Every time I pull out my IPhone to snap a picture of some dish I’m reminded of what a terrible photographer I am. My food always looks so pale, so unfocused. That’s why I’m counting on one of my friends to give me one of these for Christmas.
According to everything I’ve read, this neat little Orbit Pro camera attachment can turn even clunky photographers like myself into instant wizards. It’s got a whole slew of lenses: fisheye, macro, telephoto, wide-angle. It’s small. It’s been very well reviewed. It’s only $239 – and if you buy it today, on cyber Monday, you get a $75 break and free shipping.
Come to think of it, why am I waiting for someone else to buy me one?
December 1, 2013

Everyone who’s ever used sous-vide equipment understands the problem: the food comes out looking wan and rather sickly. The solution has always been a blow torch, which gives pale food a lovely tan. But there’s a problem: torches were invented to weld metal, not cook food, and they impart an unpleasant flavor known as "torch taste". Enter the Searzall. It turns an ordinary blowtorch into a fine piece of cooking equipment.
When Dave Arnold, founder of Booker and Dax, was teaching sous vide technique at the French Culinary Institute, he set out to solve the torch taste problem.
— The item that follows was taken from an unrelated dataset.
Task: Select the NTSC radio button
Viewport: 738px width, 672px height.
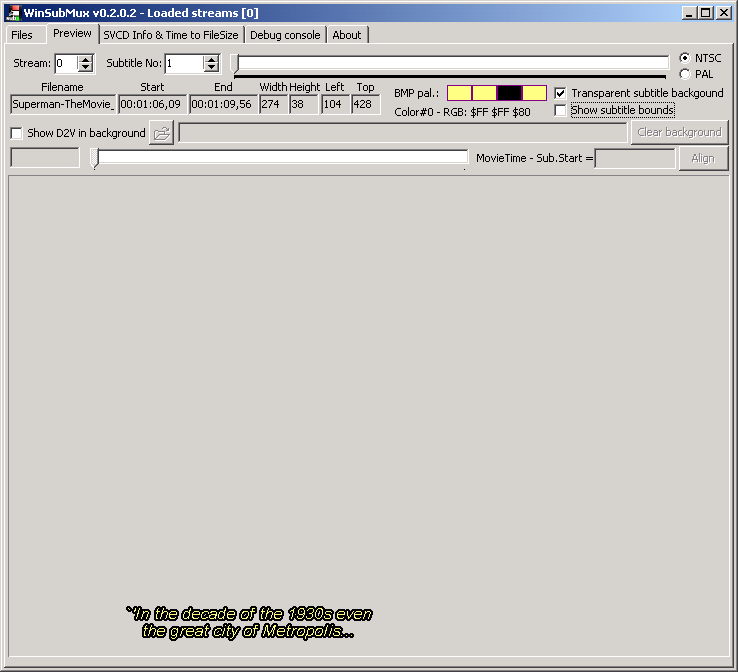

His Searzall is still in the testing process, but prototypes have been tested by an impressive number of chefs, starting with David Chang and his team at Momofuku and going on to:
- Wylie Dufresne of WD-50 and Alder
- Nathan Myhrvold and the Modernist Gang
- Paul Adams Online and Food Editor from Popular Science
- Nils Noren from Red Rooster
- Mark Ladner from Del Posto
- Michael Natkin, popular vegetarian cookbook author
- Daisuke Nakazawa of Nakazawa Sushi
- Michael Anthony of Gramercy Tavern
Now there’s a Kickstarter campaign to fund the project. Kick in $65 and you can offer your friends the very first Searzalls off the assembly line. The final product’s not due until June, but if you pledge by December 15 you’ll get a special holiday card to send your friends the good news.
Of course, if you're looking to really impress somebody, you might want to up the ante. For $1000 your friends can jump the line with one of the hand-made pre-production prototypes that will go out in January. (That also gives them the privilege of becoming part of the feedback team.) And for $5000? A day in the Booker and Dax lab with Mr. Searzall himself, Dave Arnold.